Behind a forest preserve debate

On the surface, the Cook County Forest Preserve District seems like the perfect place to zipline. Or climb up a rope course. Or sled down a hill. After all, it has 68,000 acres of (mostly) natural forests, fields and rivers from which to embark on such adventures.

But isn’t the very nature of “natural” land to be, well, natural?

How would an art exhibit or an outdoor concert -- two other ideas that the forest preserve district plans to introduce this fall to the public in a series of meetings -- how does that fit seamlessly with the notion of natural land?

That’s why some forest preserve advocates are greeting such recreational proposals with an arched eyebrow and a sense of skepticism. The forest preserve district’s ideas, which also include dog-friendly parks, banquet facilities at the golf courses and geocaching, a high-tech treasure hunting game,  mirror a little too closely to what local park districts offer, forest preserve advocates say.

And more importantly, the activities themselves could compromise what the forest preserve’s mission entails: To “protect and preserve” natural land, they say.

New Forest Preserve District General Superintendent Arnold Randall says he understands the advocates’ concerns and said his staff will find the perfect balance between recreation and conservation with education. After all, it’s not as if the entire forest preserve is wilderness. For example, there’s the pavilion at the district headquarters in River Forest, which could be a perfect venue for a small outdoor concert, Randall points out.

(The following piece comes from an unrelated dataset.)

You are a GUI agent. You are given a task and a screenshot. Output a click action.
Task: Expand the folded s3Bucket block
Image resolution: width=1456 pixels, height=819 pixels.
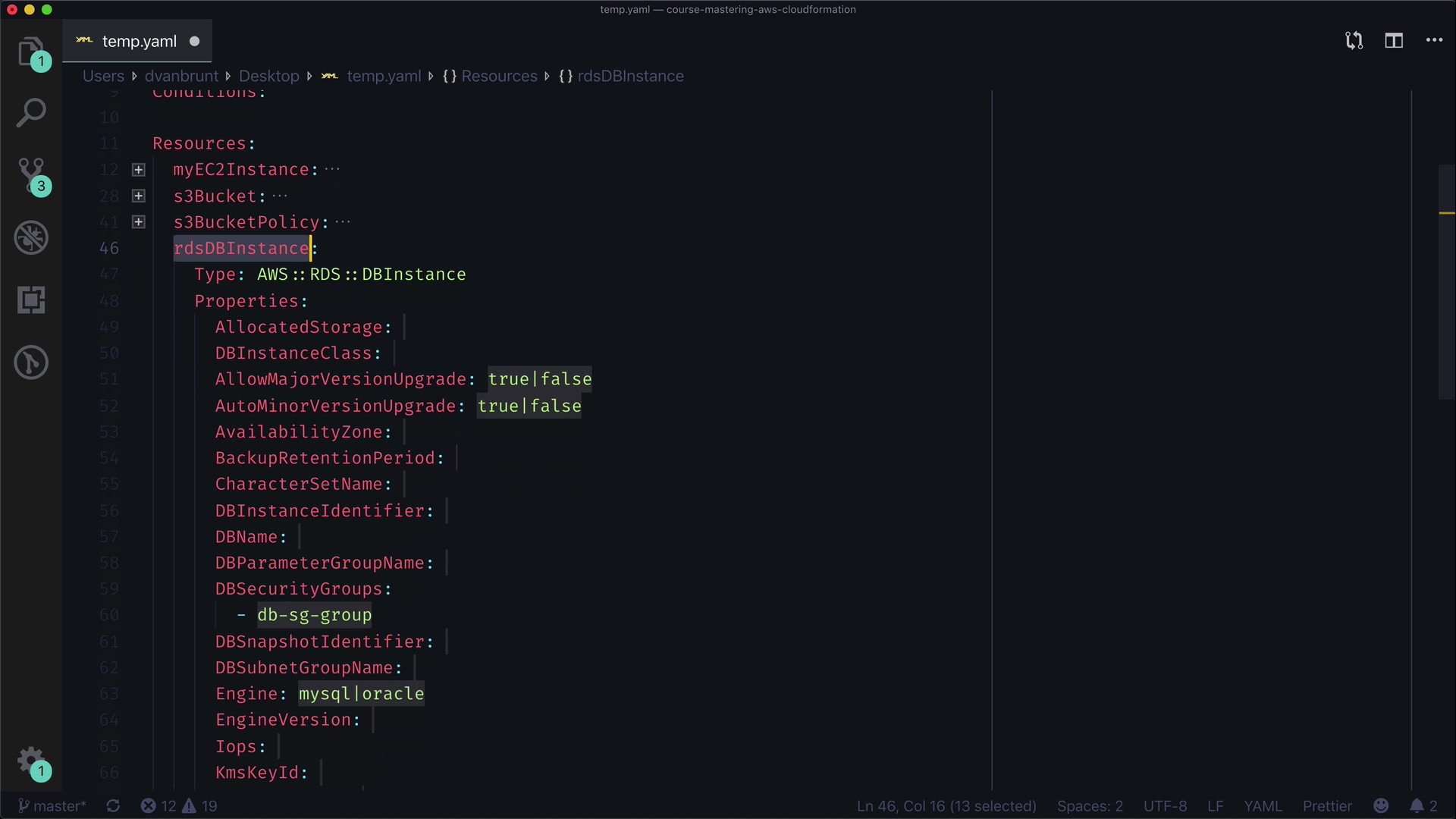click(139, 196)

The forest preserve must figure out new and exciting ways to attract new visitors, while staying true to its mission, Randall said.

For nearly 100 years, the Cook County Forest Preserve has sought to protect its boundaries from opportune developers, park districts and governments who see vacant forest preserve land as an easy grab for expansion or development. But the latest debate now doesn’t involve outside interests, and now advocates may be up against the forest preserve administration itself.